Passage provided:

──────────

January 2012: RESPONDING SMARTLY TO CHANGING WEATHER

 

One of the fascinating things about growing wine is the ever-changing dynamics of weather and vineyard. What’s happening with the weather is constantly influencing what happens with our vines, and we have to respond smartly.

Cooler than normal weather has meant that the crop level is actually looking close to ideal now. With nature managing bunch sizes on its own, the outcome should be excellent fruit quality across the entire single estate.

At this time of year, we’re still out among the vines every day, removing a few lateral shoots and doing some careful leaf plucking by hand. This helps to ensure that there’s good airflow to keep the growing berries dry and healthy across our entire vineyard.

The cooler weather has also delayed the fruit development by a week or ten days. However, we still expect February to be as quiet as usual. For many of us, this will be the time to take a short break, so we can be back and ready to give it our all over harvest.

 

December 2011: FLOWERS, ROCKS AND BARRELS

 

Three things occupy us at Ara this month – flowers, rocks and barrels.

The flowers are grape flowers – the modest little blooms that will each become a grape a few months down the track. Good flowering means good fruit set, which means more berries in the bunch and, in all likelihood, more wine.

All our Pinot Noir and Pinot Gris vines are flowering well already, as is most of the Sauvignon Blanc. We’re helping the vines by lifting wires, training the shoots upward to make sure they catch maximum sun.

Meanwhile, we’re using these relatively quiet weeks to clear stones from the lanes between the vines. Because the vine rows on the Ara vineyard are spaced so tightly, we have to work harder to keep them clear, so we can get in easily to give the vines the hands-on attention they deserve. The tight spacing allows us to have more vines, with less fruit on each, so we get more intense flavours.

The stones will eventually be used to line the streams that cross our single estate. The stone lining keeps the streams clearer and stops erosion.

Over in the winery, we’re bottling the last of the Sauvignon from the 2011 vintage, while the Pinot Noir is now starting to come out of the barrels. This wine has matured and gained toasty, oaky flavours from the wood over the last eight months. Our very best Pinot Noir has the structure and intensity to gain from more oak exposure until just before harvest time.

──────────

Data segment:

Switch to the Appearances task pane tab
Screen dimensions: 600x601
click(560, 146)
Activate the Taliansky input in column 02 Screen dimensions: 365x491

──────────

What you need to do:
A - Answer from the vineyard newsletter:
(i) By how long has the cooler weather delayed fruit development?
(ii) Which two varieties have all their vines flowering well already?
(iii) What will the stones cleared from the lanes eventually be used for?
B - List every grape variety named in the vineyard newsletter.
The lines play no part in this work.

Results for each task:
A -
(i) A week or ten days.
(ii) Pinot Noir and Pinot Gris.
(iii) To line the streams that cross the single estate.

B - Pinot Noir, Pinot Gris, Sauvignon Blanc